# next stop - the clarinet



## Oskaar (Mar 17, 2011)

*Sang Yoon Kim, Clarinet, Saint-Saens Clarinet Sonata*

*Sang Yoon Kim, First Prize winner of the 2012 Jacques Lancelot International Clarinet Competition, performing at The Colburn School's Zipper Hall, 10/26/12
Vivian Fan, piano.*

Lovely sonata, and I like Kims gentle interpretation

youtube comments

*i am not an expertu but i think the interpret do not maintain the tempo ( I am spanish so i will have writen some ortographic fault)﻿*


----------



## Oskaar (Mar 17, 2011)

*Harald Genzmer. Trio for clarinet, cello and piano*

Very fine performance of an interresting trio, that balanse elegant between the cheerfull and the spooky!

youtube comments

*Some originality here. Also﻿ great playing.*


----------



## Oskaar (Mar 17, 2011)

*Mozart Clarinet Concerto in A major K622 - Julian Bliss.*

Quite good performance from bliss, but the orchestra seem dull and uninspired

youtube comments

*I think the clarinet sounds best when used to play Mozart. Especially this piece

the number of musicians weaving around throughout the piece❤ Can anyone explain the brown appendages on his clarinet and why it's longer than a Bb clarinet? Is it an A clarinet?﻿

That's a big *** clarinet ﻿

Pretty awesome. It sounds so nice and full.﻿

Amazing! I want to play this....I have to play this piece! It was amazing!! Simply amazing!!﻿*


----------



## Oskaar (Mar 17, 2011)

*Han Kim plays C.Nielsen Clarinet Concerto, Op.57*

*Han Kim, age of 17, plays Clarinet Concerto Op.57 by Carl August Nielsen with Changwon philharmonic orchestra conducted by Prof. Chi-yong Jeong at the 25th Korean orchestra festival concert, on Apr.7th. 2013, Seoul Arts Center Concert hall, Seoul, Korea.*

Very exiting and rich concerto, and the performance is brilliant and intensive from Kim as well as the orchestra.

- [PROBLEMS]
1 - From the clarinet thread, extract the stretch from "Amazing! I want" through "as the orchestra.".
2 - Answer these questions using the clarinet thread:
(a) Who is credited on piano in Sang Yoon Kim's performance of the Saint-Saens sonata?
(b) For which three instruments is the Harald Genzmer trio written?
(c) How old was Han Kim when he played the Nielsen concerto?
3 - Proceed with the clarinet thread, picking up after its last sentence.

Target pointing data
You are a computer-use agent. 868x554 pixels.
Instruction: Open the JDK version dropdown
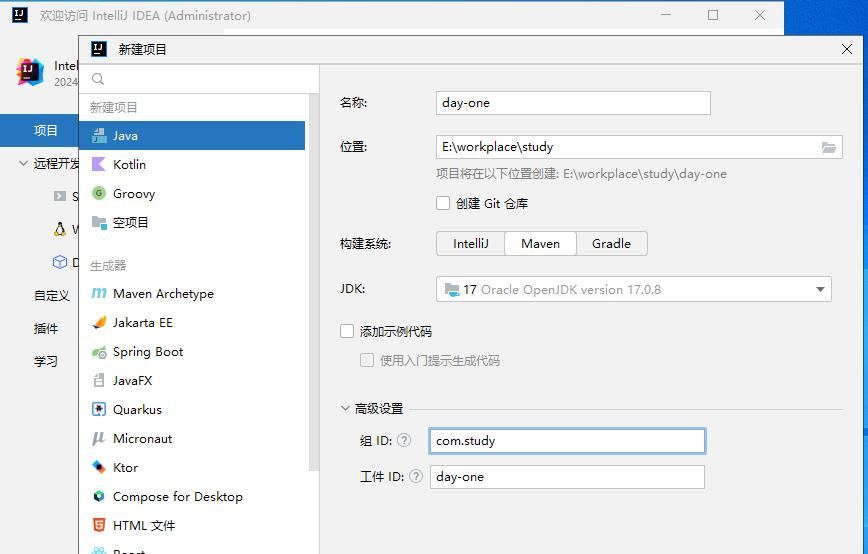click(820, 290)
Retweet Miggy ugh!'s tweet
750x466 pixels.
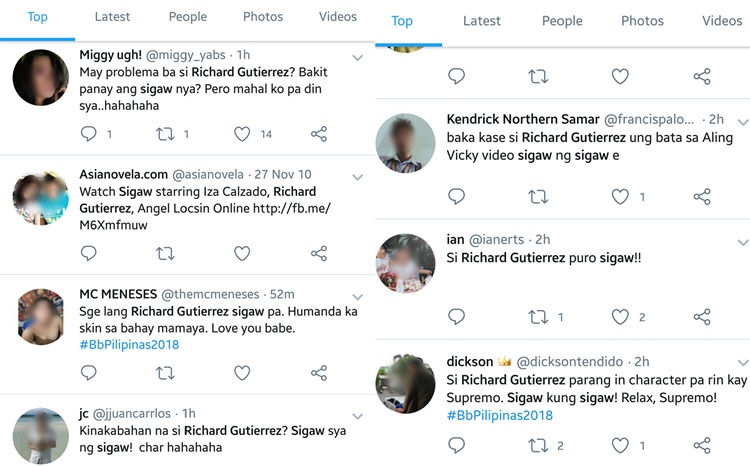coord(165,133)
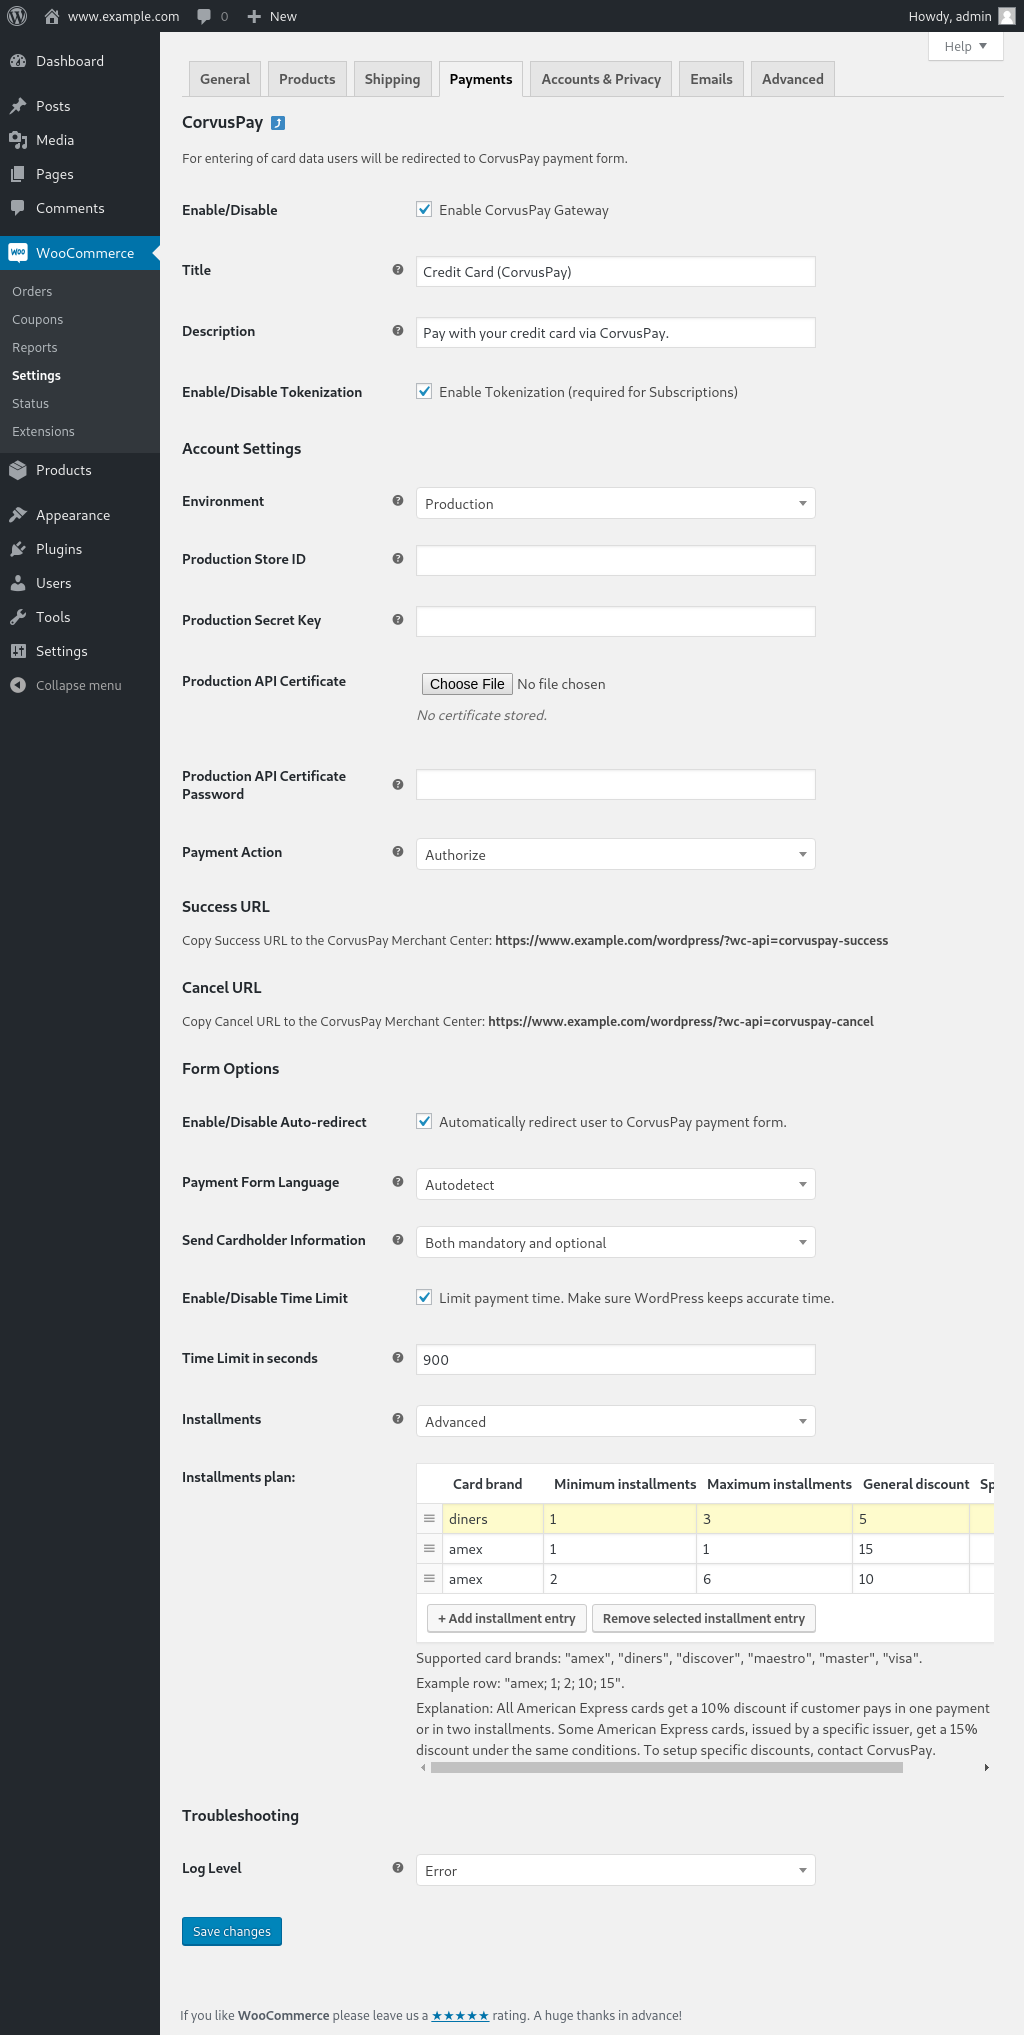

- [ANSWERS TO EACH TASK]
1 -
Amazing! I want to play this....I have to play this piece! It was amazing!! Simply amazing!!﻿*


----------



## Oskaar (Mar 17, 2011)

*Han Kim plays C.Nielsen Clarinet Concerto, Op.57*

*Han Kim, age of 17, plays Clarinet Concerto Op.57 by Carl August Nielsen with Changwon philharmonic orchestra conducted by Prof. Chi-yong Jeong at the 25th Korean orchestra festival concert, on Apr.7th. 2013, Seoul Arts Center Concert hall, Seoul, Korea.*

Very exiting and rich concerto, and the performance is brilliant and intensive from Kim as well as the orchestra.

2 -
(a) Vivian Fan
(b) Clarinet, cello and piano
(c) 17

3 -
Great sound and video production

youtube comments

*We can tell that he is a great musician because he makes the piece look easy.

The part starting at 7:26 kind of has this feel of a train hurtling towards another one, and the music gets faster and more intense as they get closer until.. BAM!﻿

This piece is actually more difficult than it sounds, if that's possible. Kim pulls it off brilliantly. ﻿

THis is the first time I have heard this clarinet concerto. Very nice. I like the orchestration and use of mood changes as Nielsen explores the different timbres of the clarinet. Mr. Han...wow! Excellent performance with so much control! The cadenza at 5:30 was a virtuoso performance!*


----------



## Oskaar (Mar 17, 2011)

*Copland Clarinet Concerto with Eddie Daniels and Roberto Molinelli*

*Part of the Backun Live Series, this video features Eddie Daniels performing the Aaron Copland Clarinet Concerto with Maestro Roberto Molinelli conducting the Orchestra Sinfonica G. Rossini at the Teatro Rossini in Pesaro, Italy on February 17, 2012.*

A kind of raw and unpolished but utterly beautiful interpretation of this marvelous concerto.
A lot of passion and sensitive emphaty from Eddie Daniels and the orchestra as well. And I just LOVE the jazzy sequences.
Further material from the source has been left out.